Пашута нашарил в кармане сигареты и попросил у Шпунтова огонька. Вместе задымили.

— Уехали, значит, прибалты, — спохватился Пашута. — А Раймун ничего не наказывал?

— Никому он ничего не наказывал. Злой как чёрт уехал. Спирина облаял. И деда Тихона… Так ты разберись всё-таки насчёт Вильямины? Она ждёт.

— Чего ждёт?

— Твоего решения, чего ещё, — в голосе Шпунтова зазвенели недобрые нотки. — Завладел ты бабой намертво, Павел Данилыч. Как только ухитрился… Вот открой по старому приятельству, чем ты её так призанозил?

У Пашуты от сигаретного дыма голова окончательно прояснилась.

— Мы с тобой братья по несчастью, Владик. Спасенья нам нет.

Шпунтов подался к нему.

Ты меня в братья не записывай, Паша. Не надо… Хочешь правду? У меня иной раз такая злоба на тебя в душе… С великой охотой взял бы колун и врезал по башке. Знаю, не виноват ты ни в чём, а хочется… так уж хочется тебе врезать, Паша, мочи нет. Сегодня же уеду от греха.

— Я тебе сочувствую, Владик. Но врезать — дело нехитрое. Мы все врезать ловки. Потому и дурные. Всегда спешим кулак припечатать, где ум требуется. Сперва надо умом взвесить, а после приступать к действию.

— Ну и что ж ты своим умом решил, поделись?
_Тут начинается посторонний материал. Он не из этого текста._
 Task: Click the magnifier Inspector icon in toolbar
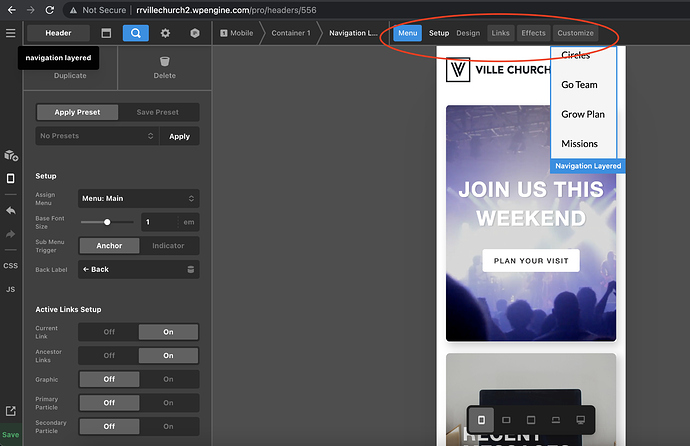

Про Вильямину я опять имею в виду.

— Она рассказывала, какое у ней прошлое?

— Мне это без надобности. Она не девочка, и я не мальчик.

— Вот это ты напрасно. Когда человека любишь, старайся побольше про него знать. Ключик к сердцу не в сегодняшнем дне. Ты не думай, мне Вилька тоже про себя ничего такого не рассказывала. Я сам догадался. Она своего прошлого стыдится. Знаешь почему? У ней там одни ошмётки.

Шпунтов заинтересовался, но вслух возразил:

— У всех в прошлом ошмётки. У одного тебя, Павел Данилович, там, похоже, райский сад цветёт.

Пашута самодовольно ухмыльнулся. Если кто и мог его сейчас разозлить, то уж никак не Шпунтов.

— Не бесись, Владик, и не зуди. Я ведь на твой вопрос отвечаю… У Вильки душа до сих пор в крови. Потому ей каждое доброе слово, как пластырь на рану. Зато и обидеть её легче лёгкого. Не так повернулся, а ей очень больно. Она людей через свои прошлые горести меряет. И никому не верит.